Keywords: bipolar disorder, offspring, amygdala, volume, Freesurfer
Introduction
Bipolar disorder (BD) is a devastating illness with deleterious functional and social consequences for both the affected individuals and their families (1, 2). This serious illness has a substantial genetic component (3) with heritability estimates ranging from 70% to 80% (4, 5). Alongside the genetic vulnerability to bipolar disorder in BD offspring the prevalence of mood disorders is in the range of 5% to 67% compared to 0% to 38% in offspring of healthy individuals (6–9). In spite of the abundant research in BD, there is still no neural marker of genetic susceptibility for this serious disease.
Volumetric differences in brain areas involved in affect regulation and emotion processing, such as the prefrontal cortex, the amygdala, the striatum, the anterior cingulate, and the hippocampus, have been consistently regarded as potential markers for BD (10–18). Adolescents with BD have been found to exhibit smaller orbitofrontal regions, anterior cingulate and medial temporal regions compared to their healthy counterpart (19). By contrast, knowledge of the neuroanatomy of BD offspring is limited. Two studies showed that unaffected BD offspring exhibit smaller hippocampus and parahippocampus volumes, as well as enlarged right inferior frontal gyrus compared to age-matched healthy children (20, 21). By contrast, other studies found comparable prefrontal, striatal, amygdala, hippocampus and subgenual cortex volumes between affected and unaffected BD offspring and healthy controls (22–26). The inconsistencies in the current literature may also be associated to the variety of techniques (manual tracing, semi and fully automated brain segmentation with voxel-based morphometry) used to demarcate brain structures. As a result, the location of some of the brain regions may differ across studies.

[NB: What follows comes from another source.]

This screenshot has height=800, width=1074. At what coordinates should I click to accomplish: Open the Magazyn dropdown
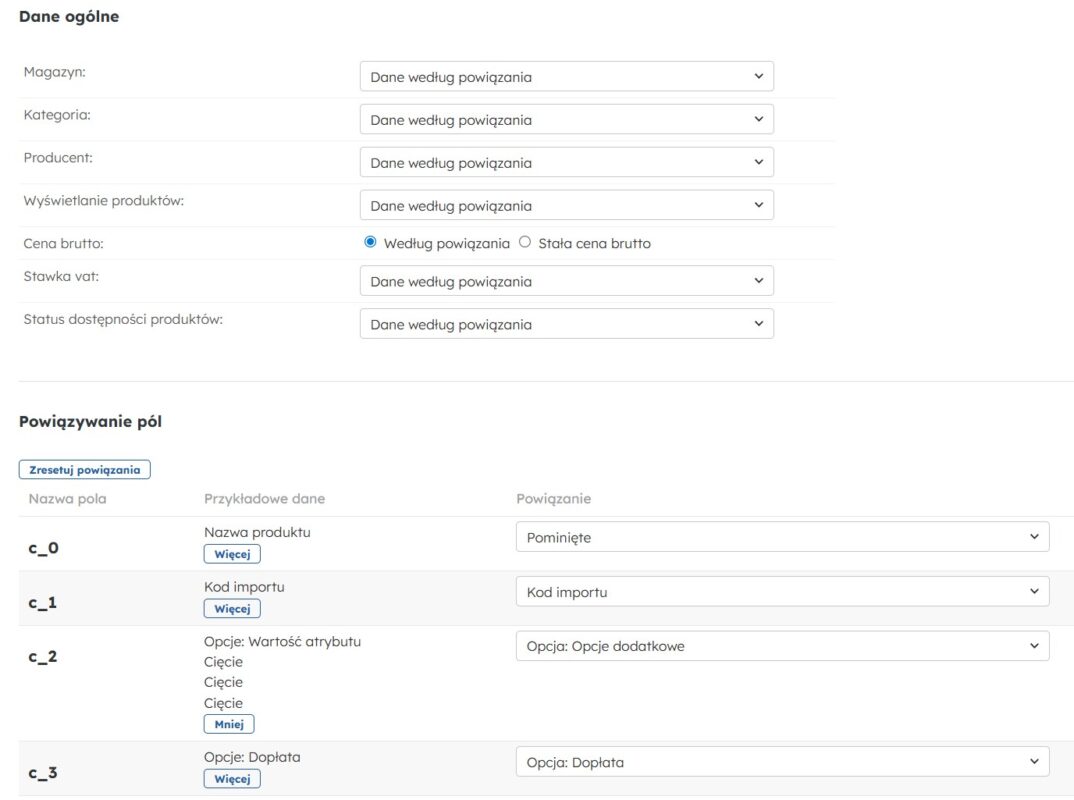(x=566, y=77)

Other potential explanations for these mixed findings could be related to the heterogeneity of the mood disorders suffered by affected BD offspring, the severity of the mood symptoms and the illness duration.
The meaning of these brain abnormalities in relation to the genetic susceptibility for BD has yet to be characterized. While the volumetric reductions could be linked to neurotoxic mechanisms induced by BD (27) the enlargement in brain volume has been related to neuroprotective mechanisms (28). For instance, lithium-treated BD patients have been shown to have larger amygdala, hippocampus and posterior subgenual geniculate cortex volumes than unmedicated BD patients (29–31). These findings suggest that lithium counteracts the loss of brain tissue associated with BD, possibly via mechanisms of neuroplasticity (32). It becomes apparent that more research is needed to validate current findings and lead to relevant clinical recommendations.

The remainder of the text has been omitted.